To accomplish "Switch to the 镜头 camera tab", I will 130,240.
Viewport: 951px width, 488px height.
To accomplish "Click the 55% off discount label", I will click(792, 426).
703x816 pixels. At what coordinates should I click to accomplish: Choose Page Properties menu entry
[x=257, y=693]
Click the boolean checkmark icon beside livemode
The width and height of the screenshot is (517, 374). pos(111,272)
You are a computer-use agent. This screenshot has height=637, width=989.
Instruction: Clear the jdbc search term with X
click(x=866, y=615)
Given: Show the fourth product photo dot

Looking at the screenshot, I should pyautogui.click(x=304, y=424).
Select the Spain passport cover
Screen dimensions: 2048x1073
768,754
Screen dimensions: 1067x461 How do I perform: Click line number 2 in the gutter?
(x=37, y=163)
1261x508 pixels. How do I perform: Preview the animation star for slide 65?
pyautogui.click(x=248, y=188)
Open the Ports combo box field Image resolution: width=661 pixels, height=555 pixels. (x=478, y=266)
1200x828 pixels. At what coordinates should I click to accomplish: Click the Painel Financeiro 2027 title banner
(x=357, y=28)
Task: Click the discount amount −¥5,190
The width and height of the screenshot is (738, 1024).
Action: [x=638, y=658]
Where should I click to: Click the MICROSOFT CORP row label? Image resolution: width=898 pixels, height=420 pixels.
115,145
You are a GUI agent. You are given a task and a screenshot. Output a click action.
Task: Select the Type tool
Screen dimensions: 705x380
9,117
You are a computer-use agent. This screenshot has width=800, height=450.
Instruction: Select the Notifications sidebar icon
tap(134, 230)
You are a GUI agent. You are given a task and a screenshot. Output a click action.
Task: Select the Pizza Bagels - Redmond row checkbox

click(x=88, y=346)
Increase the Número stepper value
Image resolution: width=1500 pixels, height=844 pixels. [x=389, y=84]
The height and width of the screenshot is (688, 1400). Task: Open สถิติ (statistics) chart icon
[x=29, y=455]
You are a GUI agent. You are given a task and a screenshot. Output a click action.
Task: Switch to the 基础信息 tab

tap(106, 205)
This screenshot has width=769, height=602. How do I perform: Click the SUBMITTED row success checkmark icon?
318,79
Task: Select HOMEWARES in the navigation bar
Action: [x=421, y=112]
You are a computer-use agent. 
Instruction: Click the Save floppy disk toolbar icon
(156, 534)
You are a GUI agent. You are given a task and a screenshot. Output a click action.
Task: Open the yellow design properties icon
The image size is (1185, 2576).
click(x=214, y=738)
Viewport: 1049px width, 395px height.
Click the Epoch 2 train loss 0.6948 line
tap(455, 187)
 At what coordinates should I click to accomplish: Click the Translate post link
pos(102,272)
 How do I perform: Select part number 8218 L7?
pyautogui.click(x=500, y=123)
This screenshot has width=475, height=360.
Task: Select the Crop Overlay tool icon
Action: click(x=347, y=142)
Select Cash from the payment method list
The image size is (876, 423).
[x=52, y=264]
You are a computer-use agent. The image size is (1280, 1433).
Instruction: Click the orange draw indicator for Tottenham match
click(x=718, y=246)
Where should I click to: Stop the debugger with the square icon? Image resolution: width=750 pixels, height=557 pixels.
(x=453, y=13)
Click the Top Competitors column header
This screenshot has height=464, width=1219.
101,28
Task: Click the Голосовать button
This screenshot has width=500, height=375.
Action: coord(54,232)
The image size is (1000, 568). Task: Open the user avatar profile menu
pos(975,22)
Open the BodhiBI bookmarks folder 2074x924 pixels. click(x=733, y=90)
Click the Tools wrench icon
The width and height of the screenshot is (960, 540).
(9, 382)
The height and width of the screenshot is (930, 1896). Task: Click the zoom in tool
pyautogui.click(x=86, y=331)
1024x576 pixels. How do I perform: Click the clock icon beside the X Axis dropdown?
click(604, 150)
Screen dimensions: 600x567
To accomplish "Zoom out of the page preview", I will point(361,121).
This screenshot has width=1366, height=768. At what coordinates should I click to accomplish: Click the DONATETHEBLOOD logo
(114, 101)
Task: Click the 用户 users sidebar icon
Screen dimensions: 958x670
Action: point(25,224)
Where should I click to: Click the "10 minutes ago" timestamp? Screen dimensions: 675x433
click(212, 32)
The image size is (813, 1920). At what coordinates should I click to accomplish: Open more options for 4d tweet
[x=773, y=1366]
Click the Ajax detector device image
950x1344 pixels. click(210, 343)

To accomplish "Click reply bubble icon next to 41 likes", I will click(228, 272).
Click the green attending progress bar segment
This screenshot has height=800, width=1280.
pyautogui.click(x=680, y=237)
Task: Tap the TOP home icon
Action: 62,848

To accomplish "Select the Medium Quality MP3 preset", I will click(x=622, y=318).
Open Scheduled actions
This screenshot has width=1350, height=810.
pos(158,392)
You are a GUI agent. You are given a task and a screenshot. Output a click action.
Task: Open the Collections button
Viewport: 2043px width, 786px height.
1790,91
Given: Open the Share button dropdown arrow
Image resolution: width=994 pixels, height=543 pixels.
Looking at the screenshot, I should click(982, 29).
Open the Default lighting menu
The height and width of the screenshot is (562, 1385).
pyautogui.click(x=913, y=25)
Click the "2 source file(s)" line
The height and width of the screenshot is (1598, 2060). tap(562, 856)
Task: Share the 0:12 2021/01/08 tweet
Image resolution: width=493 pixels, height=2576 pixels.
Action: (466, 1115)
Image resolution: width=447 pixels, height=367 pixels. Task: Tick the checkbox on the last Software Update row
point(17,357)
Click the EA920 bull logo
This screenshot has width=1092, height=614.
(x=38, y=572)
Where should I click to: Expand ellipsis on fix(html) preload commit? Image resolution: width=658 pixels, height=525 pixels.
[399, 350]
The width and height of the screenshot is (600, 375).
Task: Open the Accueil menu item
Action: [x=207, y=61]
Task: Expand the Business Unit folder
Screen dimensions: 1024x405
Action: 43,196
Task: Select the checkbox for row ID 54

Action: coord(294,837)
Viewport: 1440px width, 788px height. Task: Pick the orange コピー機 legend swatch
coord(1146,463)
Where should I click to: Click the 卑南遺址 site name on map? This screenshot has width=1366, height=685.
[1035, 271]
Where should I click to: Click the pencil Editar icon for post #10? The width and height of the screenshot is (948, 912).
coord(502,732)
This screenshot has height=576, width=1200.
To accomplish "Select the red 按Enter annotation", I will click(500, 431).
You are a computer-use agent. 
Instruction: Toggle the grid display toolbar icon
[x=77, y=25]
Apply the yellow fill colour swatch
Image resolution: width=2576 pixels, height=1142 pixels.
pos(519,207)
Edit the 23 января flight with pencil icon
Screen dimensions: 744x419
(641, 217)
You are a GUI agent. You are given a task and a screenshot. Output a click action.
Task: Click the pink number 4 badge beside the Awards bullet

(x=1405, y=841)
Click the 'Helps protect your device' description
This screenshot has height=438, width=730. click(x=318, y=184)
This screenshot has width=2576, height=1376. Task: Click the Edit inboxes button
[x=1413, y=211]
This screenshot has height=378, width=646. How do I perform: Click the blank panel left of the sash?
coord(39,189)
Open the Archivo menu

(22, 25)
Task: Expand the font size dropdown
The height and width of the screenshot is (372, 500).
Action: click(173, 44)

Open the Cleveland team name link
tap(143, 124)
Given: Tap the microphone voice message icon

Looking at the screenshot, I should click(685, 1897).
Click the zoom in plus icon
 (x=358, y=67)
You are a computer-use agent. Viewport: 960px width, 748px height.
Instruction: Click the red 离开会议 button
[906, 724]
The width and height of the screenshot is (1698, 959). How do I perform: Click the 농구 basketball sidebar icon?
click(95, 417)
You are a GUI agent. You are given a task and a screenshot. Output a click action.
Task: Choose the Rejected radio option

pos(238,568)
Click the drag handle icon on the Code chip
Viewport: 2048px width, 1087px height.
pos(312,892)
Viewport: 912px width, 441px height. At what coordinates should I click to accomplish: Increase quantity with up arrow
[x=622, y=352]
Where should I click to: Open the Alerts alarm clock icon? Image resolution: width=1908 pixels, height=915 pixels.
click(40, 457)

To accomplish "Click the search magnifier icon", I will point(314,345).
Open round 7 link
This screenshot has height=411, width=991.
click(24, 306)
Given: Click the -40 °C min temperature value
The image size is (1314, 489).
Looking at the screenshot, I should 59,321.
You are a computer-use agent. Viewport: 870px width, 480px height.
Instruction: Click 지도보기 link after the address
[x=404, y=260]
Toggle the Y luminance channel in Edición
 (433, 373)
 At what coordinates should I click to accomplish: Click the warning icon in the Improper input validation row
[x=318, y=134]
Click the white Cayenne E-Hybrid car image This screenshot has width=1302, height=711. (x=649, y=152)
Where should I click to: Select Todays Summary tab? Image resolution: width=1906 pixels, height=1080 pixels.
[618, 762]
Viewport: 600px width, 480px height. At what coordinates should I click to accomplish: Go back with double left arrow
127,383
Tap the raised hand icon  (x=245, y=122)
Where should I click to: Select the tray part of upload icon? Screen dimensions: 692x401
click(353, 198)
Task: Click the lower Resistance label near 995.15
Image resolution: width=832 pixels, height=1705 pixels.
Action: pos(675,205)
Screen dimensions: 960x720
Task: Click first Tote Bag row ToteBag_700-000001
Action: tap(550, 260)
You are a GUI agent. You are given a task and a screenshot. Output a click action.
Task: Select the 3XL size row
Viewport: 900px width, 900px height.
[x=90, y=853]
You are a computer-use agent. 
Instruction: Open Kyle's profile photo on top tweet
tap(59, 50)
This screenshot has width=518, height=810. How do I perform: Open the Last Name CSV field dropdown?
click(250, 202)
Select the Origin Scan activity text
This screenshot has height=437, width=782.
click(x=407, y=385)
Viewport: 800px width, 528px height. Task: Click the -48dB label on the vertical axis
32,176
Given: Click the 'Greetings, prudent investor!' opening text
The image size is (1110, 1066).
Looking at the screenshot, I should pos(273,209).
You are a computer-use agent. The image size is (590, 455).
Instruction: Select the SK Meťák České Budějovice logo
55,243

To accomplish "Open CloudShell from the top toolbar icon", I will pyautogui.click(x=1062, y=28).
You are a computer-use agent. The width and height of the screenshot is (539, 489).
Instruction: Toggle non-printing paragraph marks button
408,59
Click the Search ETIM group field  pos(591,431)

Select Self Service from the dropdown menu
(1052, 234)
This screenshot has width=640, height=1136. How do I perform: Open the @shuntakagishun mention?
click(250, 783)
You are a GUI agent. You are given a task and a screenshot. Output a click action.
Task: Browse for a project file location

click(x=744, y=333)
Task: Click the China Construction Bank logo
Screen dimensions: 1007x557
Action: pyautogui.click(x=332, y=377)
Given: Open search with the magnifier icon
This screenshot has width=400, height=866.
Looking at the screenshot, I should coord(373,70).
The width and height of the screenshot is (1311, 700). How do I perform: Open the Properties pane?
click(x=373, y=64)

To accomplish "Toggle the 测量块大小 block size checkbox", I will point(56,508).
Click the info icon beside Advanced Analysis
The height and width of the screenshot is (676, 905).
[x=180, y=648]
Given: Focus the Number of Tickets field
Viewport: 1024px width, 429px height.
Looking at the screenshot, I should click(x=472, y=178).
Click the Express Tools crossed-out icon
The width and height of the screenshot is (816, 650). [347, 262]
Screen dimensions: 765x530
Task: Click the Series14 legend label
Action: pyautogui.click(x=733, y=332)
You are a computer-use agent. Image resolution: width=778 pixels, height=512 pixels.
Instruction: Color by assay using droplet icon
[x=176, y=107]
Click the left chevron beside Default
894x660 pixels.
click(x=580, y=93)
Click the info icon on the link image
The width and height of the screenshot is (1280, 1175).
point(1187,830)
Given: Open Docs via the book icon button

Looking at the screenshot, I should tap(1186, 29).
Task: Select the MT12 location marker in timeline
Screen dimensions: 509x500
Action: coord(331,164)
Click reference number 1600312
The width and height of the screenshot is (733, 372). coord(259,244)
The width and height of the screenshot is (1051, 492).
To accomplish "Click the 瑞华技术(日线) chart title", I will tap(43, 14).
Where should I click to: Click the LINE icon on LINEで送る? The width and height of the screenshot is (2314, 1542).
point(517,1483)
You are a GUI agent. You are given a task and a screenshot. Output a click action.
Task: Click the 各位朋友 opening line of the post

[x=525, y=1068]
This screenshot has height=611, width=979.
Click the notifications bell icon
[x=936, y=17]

- _WORK TO BE COMPLETED_: Reproduce each line above that contains "computer".

- _SOLUTION TO THIS TASK_:
You are a computer-use agent. This screenshot has height=637, width=989.
You are a computer-use agent. This screenshot has width=800, height=450.
You are a computer-use agent. 
You are a computer-use agent. The image size is (1280, 1433).
You are a computer-use agent. 
You are a computer-use agent. Viewport: 960px width, 748px height.
You are a computer-use agent. Viewport: 870px width, 480px height.
You are a computer-use agent. 
You are a computer-use agent. The image size is (590, 455).
You are a computer-use agent. The width and height of the screenshot is (539, 489).
You are a computer-use agent. Image resolution: width=778 pixels, height=512 pixels.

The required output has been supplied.